After Jax Council child molestation comments, Roy Bay says he’s moved to Miami
HRO opponent Roy Bay shocked Jacksonville in 2016.

roy bay

Roy Bay‘s comments in front of Jacksonville’s City Council shocked the city Tuesday. On Thursday, though, he said he’s moved downstate, as the Jacksonville Sheriff’s Office says it’s looking into his statements.

The Jacksonville man, a member of the Evangel Temple, described a lurid past for himself as he spoke against the city’s proposed expansion of its Human Rights Ordinance at the City Council meeting this week. The story has received national traction.

Since then he posted on Facebook that he’s moved to Miami, saying, “Hey Facebook friends and family, I love each and everyone of you and appreciate your prayer and support, if someone contacts you about me, I am asking you not to talk to them at all about anything, this is my problem and I will handle it, thanks I appreciate your love and prayer support in this time of trial and testing.”

The tale of child molestation told by Roy Bay was lauded by members of the anti-HRO faction, as it neatly reinforced its mythology connecting pedophilia and homosexuality, a narrative disputed by established science and HRO advocates.

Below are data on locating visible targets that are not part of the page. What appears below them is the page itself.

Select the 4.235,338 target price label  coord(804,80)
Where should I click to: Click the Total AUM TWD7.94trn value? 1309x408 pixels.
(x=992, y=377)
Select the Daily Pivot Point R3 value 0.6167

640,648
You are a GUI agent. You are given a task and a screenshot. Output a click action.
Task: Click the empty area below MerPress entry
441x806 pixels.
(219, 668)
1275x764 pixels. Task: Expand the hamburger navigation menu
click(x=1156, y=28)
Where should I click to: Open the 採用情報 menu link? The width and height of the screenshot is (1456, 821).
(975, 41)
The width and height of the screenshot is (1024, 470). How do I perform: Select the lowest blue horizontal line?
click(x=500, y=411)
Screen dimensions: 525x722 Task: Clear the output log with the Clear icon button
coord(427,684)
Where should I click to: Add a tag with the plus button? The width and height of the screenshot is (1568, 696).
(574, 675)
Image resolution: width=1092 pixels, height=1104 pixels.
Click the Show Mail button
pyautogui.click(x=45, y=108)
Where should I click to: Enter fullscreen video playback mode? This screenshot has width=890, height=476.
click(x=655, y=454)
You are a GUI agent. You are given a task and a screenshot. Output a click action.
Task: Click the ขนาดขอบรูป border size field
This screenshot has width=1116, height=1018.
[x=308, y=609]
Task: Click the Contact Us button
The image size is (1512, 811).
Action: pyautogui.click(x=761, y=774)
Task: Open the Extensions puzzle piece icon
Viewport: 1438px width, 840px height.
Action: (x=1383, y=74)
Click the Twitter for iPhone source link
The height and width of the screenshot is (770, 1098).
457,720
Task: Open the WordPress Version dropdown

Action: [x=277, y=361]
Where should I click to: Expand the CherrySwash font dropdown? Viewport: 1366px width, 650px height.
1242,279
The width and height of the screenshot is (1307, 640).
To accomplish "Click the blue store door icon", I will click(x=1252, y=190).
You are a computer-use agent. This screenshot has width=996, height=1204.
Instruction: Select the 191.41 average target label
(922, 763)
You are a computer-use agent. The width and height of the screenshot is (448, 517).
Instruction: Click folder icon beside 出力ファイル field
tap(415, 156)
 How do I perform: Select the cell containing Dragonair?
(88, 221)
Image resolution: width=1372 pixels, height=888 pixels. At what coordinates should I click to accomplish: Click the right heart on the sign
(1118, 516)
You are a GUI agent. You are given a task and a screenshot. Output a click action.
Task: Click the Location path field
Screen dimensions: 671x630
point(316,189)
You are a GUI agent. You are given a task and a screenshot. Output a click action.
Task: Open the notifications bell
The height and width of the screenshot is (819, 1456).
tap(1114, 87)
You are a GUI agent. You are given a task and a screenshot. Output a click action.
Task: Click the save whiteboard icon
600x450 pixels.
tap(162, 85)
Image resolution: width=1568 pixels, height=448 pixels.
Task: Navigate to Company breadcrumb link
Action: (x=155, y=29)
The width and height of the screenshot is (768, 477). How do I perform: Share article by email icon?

During the council’s public comment marathon Tuesday night, the 56-year-old Westside resident told of his rape at “10 or 12 years old.” Bay was “sexually assaulted by the homosexual community,” he said. Then he described how he “entered into a life of homosexuality” and “going into bathrooms … and sexually assaulting kids, because I thought that’s what life was all about.”

He never went to jail for those acts, Bay said. His Duval County rap sheet bears that out, at least locally. It extends two pages of petty crimes on the county’s online search portal. It describes a habitual criminal convicted of wrongdoing from failing to pay an Arthur Murray Dance Club in 1992 to numerous criminal and civil driving issues, including at least one eviction from a domicile in Duval County.

“For about 20 years, yes, I admit, the things I did was wrong. I sexually assaulted young kids ’cause I thought it was acceptable,” he told Action News Jax.

As he spoke at the public meeting, Bay said he molested children in St. Louis, yet he never went to jail for these crimes. Media outlets, including FloridaPolitics.com, are following up on those claims.

As well, the Jacksonville Sheriff’s Office is investigating Bay.

“This (child molestation) happens in the homosexual lifestyle, over and over again,” Bay said Tuesday.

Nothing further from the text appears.